STRUCTURALISM AND POST-STRUCTURALISM

At the heart of structuralism is the notion that all products of human activity – including ideas – are created and not naturally occurring. Their meaning and how they are understood derives from the language we use in relation to them – in other words, there is a complex underlying relationship between signifiers (i.e. words) and the signified (meaning). The study of these signs and symbols is known as semiotics. Post-structuralism, by contrast, comprises an array of philosophical and intellectual positions that broadly respond to what some regard as structuralism’s inflexibility.

The founding father of structuralism was the Swiss linguistic theorist Ferdinand de Saussure (1857–1913), and his ideas would spill over from linguistics into other disciplines including philosophy, psychology, sociology and anthropology. Key to understanding structuralism is the idea that language itself does not have inherent meaning but achieves meaning within a complex linguistic code, in which we ‘pick up’ on prompts.

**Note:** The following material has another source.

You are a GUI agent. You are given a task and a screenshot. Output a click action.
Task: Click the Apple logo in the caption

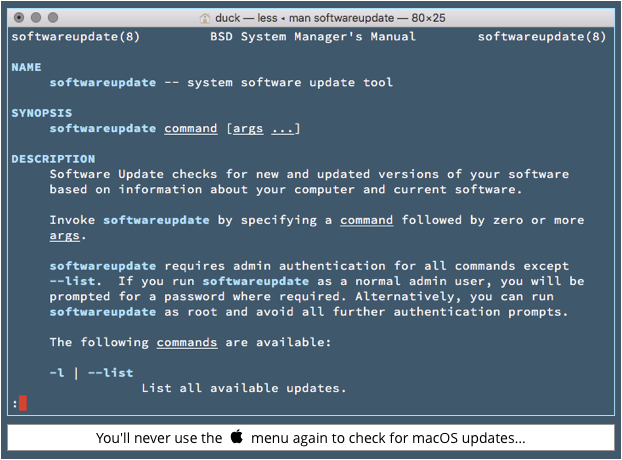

One of the key structuralist texts is Roland Barthes’ Mythologies (1957), in which Barthes examined how societies create myths through the use of language (verbal and non-verbal) and to what end. He considered, for example, professional wrestling, arguing that its elaborate staging renders it unlike other sports where the primary goal is to find a winner or else exhibit excellence. Wrestling, Barthes said, instead mythologizes society’s concern with concepts of good and evil, justice and retribution, all played out by a cast of social stereotypes. Wrestling, then, becomes not an expression of truth or reality, but a cultural product of a specific set of historic and cultural circumstances. And myth, he suggested, is a kind of propaganda that uses a discourse of widely accepted meanings to influence what we feel about ourselves and the world.

Post-structuralism and literature

In common with others such as Jacques Derrida and Michel Foucault, Roland Barthes is variously identified as a structuralist and a post-structuralist. Whereas structuralism argues that meaning is created within a fairly rigid system of coded interrelationships and through the manipulation of signifiers, post-structuralism is concerned with the idea of unfixed meaning. For the post-structuralists, meaning is not within the gift of the author. Instead it is created by the reader, who brings their own unique set of experiences and perceptions to a text, along with a set of assumptions rooted in the wider cultural and literary context.

Again, Barthes authored one of the key post-structural works, The Death of the Author (1967), in which he argued that the true meaning of a text is contained entirely within itself as interpreted by the reader. Knowledge of the author – their life, opinions and historical context – results only in imposing ‘a limit on that text’ – ‘a text’s unity,’ he said, ‘lies not in its origins but in its destination.’ In What is an Author? (1969), Foucault made his own influential examination of how ‘knowledge’ and ‘truth’ are produced and communicated within specific historical contexts. Among his striking conclusions was that the idea of ‘Man’ (as a figure representing the eternal, fixed nature of humanity) dates only to the 19th century.

Structuralism and post-structuralism, with their often-overlapping cast of thinkers, revolutionized the way that we seek to find meaning in cultural productions – not only books, but also songs, films, paintings, sculptures, architecture and even computer games.